Chronic stimulation induces adaptive potassium channel activity that restores calcium oscillations in pancreatic islets in vitro.

Insulin pulsatility is important to hepatic response in regulating blood glucose. Growing evidence suggests that insulin-secreting pancreatic beta-cells can adapt to chronic disruptions of pulsatility to rescue this physiologically important behavior. We determined the time scale for adaptation and examined potential ion channels underlying it. We induced the adaptation both by chronic application of the ATP-sensitive K+ [K(ATP)] channel blocker tolbutamide and by application of the depolarizing agent potassium chloride (KCl).
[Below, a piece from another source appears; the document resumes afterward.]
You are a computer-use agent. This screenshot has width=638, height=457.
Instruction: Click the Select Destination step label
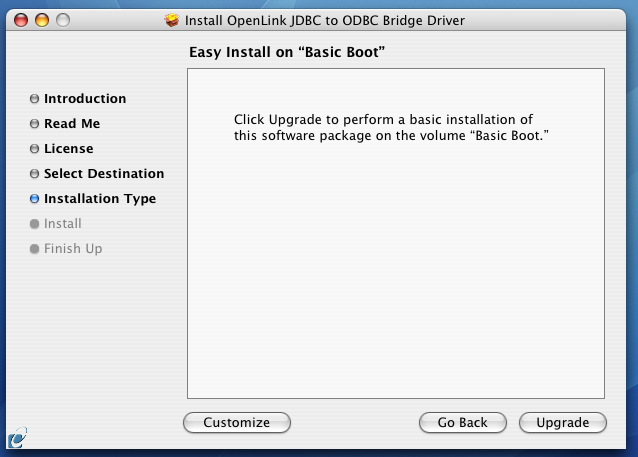pyautogui.click(x=104, y=174)
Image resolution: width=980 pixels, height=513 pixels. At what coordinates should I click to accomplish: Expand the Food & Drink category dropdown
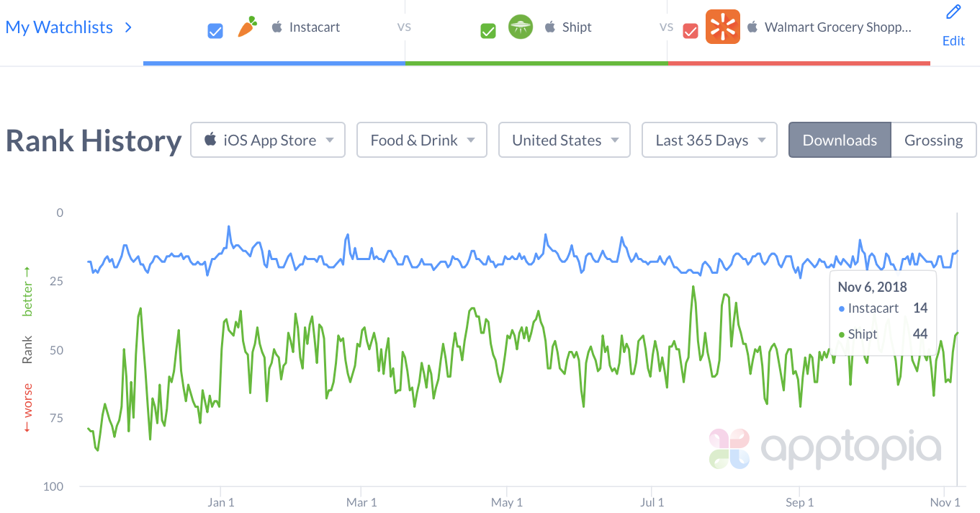point(422,140)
Acute application of tolbutamide without pretreatment results in elevated Ca2+ as measured by fura-2AM and the loss of endogenous pulsatility. We show that after chronic exposure to tolbutamide (12-24 h), Ca2+ oscillations occur with subsequent acute tolbutamide application. The same experiment was conducted with potassium chloride (KCl) to directly depolarize the beta-cells. Once again, following chronic exposure to the cell stimulator, the islets produced Ca2+ oscillations when subsequently exposed to tolbutamide. These experiments suggest that it is the chronic stimulation, and not tolbutamide desensitization, that is responsible for the adaptation that rescues oscillatory beta-cell activity. This compensatory response also causes islet glucose sensitivity to shift rightward following chronic tolbutamide treatment. Mathematical modeling shows that a small increase in the number of K(ATP) channels in the membrane is one adaptation mechanism that is compatible with the data. To examine other compensatory mechanisms, pharmacological studies provide support that Kir2.1 and TEA-sensitive channels play some role. Overall, this investigation demonstrates beta-cell adaptability to overstimulation, which is likely an important mechanism for maintaining glucose homeostasis in the face of chronic stimulation.